In the interpersonal world, the eyes, above all, are the source of our initial power over others, which is why cultures and religions throughout history have sought to regulate the stare, the gaze, the glance, the mask. Even in our political and national security life, the words „FOR EYES“ on a government document indicate top secrecy, testifying to the fact that only the truly powerful, the judiciously selected, may affix their gaze there.

On a more intimate level, when I stare at someone, when I meet them with the full intensity of my gaze, I bring to bear upon them my full light, the focus of both my attentions and my being. Which is why, in matters of sexual love, it is often so difficult– and so frought with danger– for the lover, in the act of lovemaking, to truly regard the beloved. (The more frequent position, in fact, is with one’s head to the side, or to enter from the rear like the „lower“ animals.)

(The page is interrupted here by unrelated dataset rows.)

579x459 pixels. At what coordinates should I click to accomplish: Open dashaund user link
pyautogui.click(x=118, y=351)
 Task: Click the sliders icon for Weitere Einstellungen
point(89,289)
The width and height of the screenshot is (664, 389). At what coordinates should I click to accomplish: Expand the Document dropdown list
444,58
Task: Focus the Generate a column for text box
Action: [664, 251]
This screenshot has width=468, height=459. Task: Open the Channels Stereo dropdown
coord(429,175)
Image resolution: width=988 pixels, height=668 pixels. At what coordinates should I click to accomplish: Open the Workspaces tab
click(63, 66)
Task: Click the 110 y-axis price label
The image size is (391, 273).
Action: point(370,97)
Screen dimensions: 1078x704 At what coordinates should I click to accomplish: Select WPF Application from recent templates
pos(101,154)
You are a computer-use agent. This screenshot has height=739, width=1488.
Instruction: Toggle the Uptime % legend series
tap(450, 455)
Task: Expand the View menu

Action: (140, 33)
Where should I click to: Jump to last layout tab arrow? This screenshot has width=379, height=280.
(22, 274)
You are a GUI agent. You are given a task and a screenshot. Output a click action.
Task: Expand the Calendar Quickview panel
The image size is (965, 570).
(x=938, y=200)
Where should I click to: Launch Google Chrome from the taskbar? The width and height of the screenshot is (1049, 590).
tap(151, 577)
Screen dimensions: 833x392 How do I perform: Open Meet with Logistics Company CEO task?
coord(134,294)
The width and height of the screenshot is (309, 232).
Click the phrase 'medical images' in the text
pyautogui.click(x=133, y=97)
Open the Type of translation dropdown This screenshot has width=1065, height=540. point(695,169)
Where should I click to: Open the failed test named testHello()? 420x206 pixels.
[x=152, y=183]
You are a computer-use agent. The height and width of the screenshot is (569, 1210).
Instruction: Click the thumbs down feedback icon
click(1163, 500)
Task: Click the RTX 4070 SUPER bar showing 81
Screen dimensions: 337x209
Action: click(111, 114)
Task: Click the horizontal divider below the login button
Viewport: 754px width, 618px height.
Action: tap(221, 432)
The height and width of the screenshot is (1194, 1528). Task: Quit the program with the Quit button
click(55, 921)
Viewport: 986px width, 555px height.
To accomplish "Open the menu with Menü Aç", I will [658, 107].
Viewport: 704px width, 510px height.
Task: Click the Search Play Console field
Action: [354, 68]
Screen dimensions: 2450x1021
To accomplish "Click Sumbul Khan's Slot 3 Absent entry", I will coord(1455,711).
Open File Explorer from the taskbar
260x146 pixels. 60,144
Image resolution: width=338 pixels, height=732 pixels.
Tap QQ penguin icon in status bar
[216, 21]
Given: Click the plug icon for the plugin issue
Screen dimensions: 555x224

For the gaze, the clear look, is the confrontation of two powers, the literalization of the combat, the disequivalence, the terror, that often passes for (and must be included in) love. Gazing at you in the act of love, I acknowledge not only our twin presence, but the reality of our respective senses of power and powerlessness. Which is why, perhaps, it is most often the case that women– rather than men– long for such eye contact during the act of love.

For though both man and woman are at such a moment on the ground of their making, it is she, not he, who may make something of this … it is in her that the life force may be imbedded and bear fruit. What frightens a man most at such a moment, however, is his narcissistic misperception of woman as merely an extension of himself. He fails to see, rather, that, for most women unlike for so many men, the stare, the gaze, the look is an opportunity not only for a comparison of powers, but of generosities… that his depletion, his impoverishment, his sense of fatigue and powerlessness after orgasm are deprivations only in his own eyes.

For the woman, however, this submission to the life force, this willingness to relinquish, if even for a moment, the control he so relentlessly clings to, makes him large in allowing her to call forth her own deeply powerful sense of the generous. But– seeing himself instead as diminished, powerless, about to be humiliated– the man (who only hours before, perhaps, was gazing relentlessly at her across a crowded room) looks away.

Seeing him, now, as vulnerable, connected, humanized by his relative helplessness, the woman (who may have shyly evaded his gaze just moments earlier) now seeks to meet him on the ground of her own power. Each, fearing the other, looks away at the moment of the other’s greatest sense of empowerment. Each, confronting his/her own sense of powerlessness, stares off into the air.